Пьер Луис почувствовал, что его плотская книга логически должна закончиться смертью: «Афродита» завершается сценой смерти, с похоронами.
Это конец «Аталы» (Шатобриан незримо парит над всей нашей литературой), но изящно переделанный и обновленный с искусством и нежностью — настолько, что идея смерти приходит, чтобы соединиться с идеей красоты; два образа, переплетенные, как две куртизанки, медленно исчезают в ночи.
РАШИЛЬД
Искренность, какое огромное неразумное требование, если речь идет о женщине! Те, кого больше всего хвалили за их чистосердечие, были тем не менее комедиантками, как плачущая Марселина, актриса, к тому же, которая плакала всю свою жизнь, как в роли, с тем сознанием, которое дают аплодисменты публики. С тех пор как женщины пишут, ни одна не имела добросовестности говорить и исповедоваться в смелом смирении, и единственные идеи женской психологии, известные литературе, должны быть найдены в литературе мужчин. Больше можно узнать о женщинах в «Леди Роксане», чем в полном собрании сочинений Жорж Санд. Это, возможно, не вопрос неправдивости; это скорее естественная неспособность думать самостоятельно, осознавать себя в собственном мозгу, а не в глазах и на губах других; даже когда они простодушно пишут в маленькие секретные дневники, женщины думают о неведомом боге, читающем — возможно — через их плечо. С подобной природой женщине, чтобы быть поставленной в первые ряды мужчин, потребовался бы даже более высокий гений, чем у самого высокого мужчины; вот почему, если выдающиеся произведения мужчин часто превосходят самих мужчин, лучшие произведения женщин всегда уступают достоинству женщин, которые их создали.
Эта неспособность не является личной; она родовая и абсолютная. Необходимо, следовательно, сравнивать женщин исключительно с ними самими, а не презирать их за то, что им не хватает эгоизма или индивидуальности: этот недостаток, вне литературы и искусства, обычно оценивается как равный положительной добродетели.

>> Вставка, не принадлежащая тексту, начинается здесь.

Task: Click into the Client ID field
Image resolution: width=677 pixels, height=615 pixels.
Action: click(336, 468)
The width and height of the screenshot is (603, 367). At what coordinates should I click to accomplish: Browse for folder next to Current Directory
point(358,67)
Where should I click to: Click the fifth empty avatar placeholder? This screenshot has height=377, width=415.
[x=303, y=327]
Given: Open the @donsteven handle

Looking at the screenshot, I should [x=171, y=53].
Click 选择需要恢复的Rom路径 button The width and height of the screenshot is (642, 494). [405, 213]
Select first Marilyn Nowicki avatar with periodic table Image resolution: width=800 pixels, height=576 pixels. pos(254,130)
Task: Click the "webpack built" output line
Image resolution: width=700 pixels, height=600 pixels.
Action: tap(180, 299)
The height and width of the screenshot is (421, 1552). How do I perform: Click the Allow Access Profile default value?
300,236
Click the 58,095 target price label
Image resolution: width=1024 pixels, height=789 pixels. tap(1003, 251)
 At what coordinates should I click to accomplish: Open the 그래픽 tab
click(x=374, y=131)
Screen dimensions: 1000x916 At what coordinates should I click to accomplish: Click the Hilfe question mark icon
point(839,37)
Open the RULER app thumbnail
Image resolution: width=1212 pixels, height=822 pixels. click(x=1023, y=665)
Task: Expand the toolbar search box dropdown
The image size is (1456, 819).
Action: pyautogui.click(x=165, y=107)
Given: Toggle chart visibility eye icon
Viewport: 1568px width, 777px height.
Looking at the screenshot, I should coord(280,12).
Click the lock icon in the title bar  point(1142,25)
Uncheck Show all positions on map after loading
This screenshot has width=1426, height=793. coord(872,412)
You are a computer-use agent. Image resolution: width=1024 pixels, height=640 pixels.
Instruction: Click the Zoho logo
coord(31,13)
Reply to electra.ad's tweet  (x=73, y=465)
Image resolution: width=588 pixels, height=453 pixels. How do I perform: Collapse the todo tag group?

Пробуют ли они свои чары в извращенности или чистосердечии, женщины лучше преуспеют в жизни, чем в разыгрывании своей комедии; они созданы для жизни, для плоти, для материальности — и они радостно реализуют свои самые романтические мечты, если не окажутся остановленными безразличием мужчины, чьи более чувствительные нервы страдают от вибрации в пустоте. Существует явное противоречие между искусством и жизнью; мы почти никогда не видели человека, который жил бы в действии и мечтал одновременно, транспонируя в письме жесты, которые сначала были реальными: эквивалентность ощущений несомненна, и ужасы страха лучше могут быть описаны тем, кто их воображает, чем человеком, который их испытывает. Напротив, преобладание в темпераменте склонностей к жизни притупляет остроту воображаемых способностей. У более умных женщин, тех, кто лучше одарен для церебральных занятий, побудительный мотив легче переведется в акты, чем в искусство. Это физиологический факт, состояние природы, в котором было бы так же абсурдно упрекать женщин, как винить мужчин за малость их груди или короткость волос. Более того, если речь идет об искусстве, дискуссия, которая затрагивает столь малое число существ, имеет для человечества, как и все чисто интеллектуальные вопросы, лишь интерес церковной колокольни или уличного угла.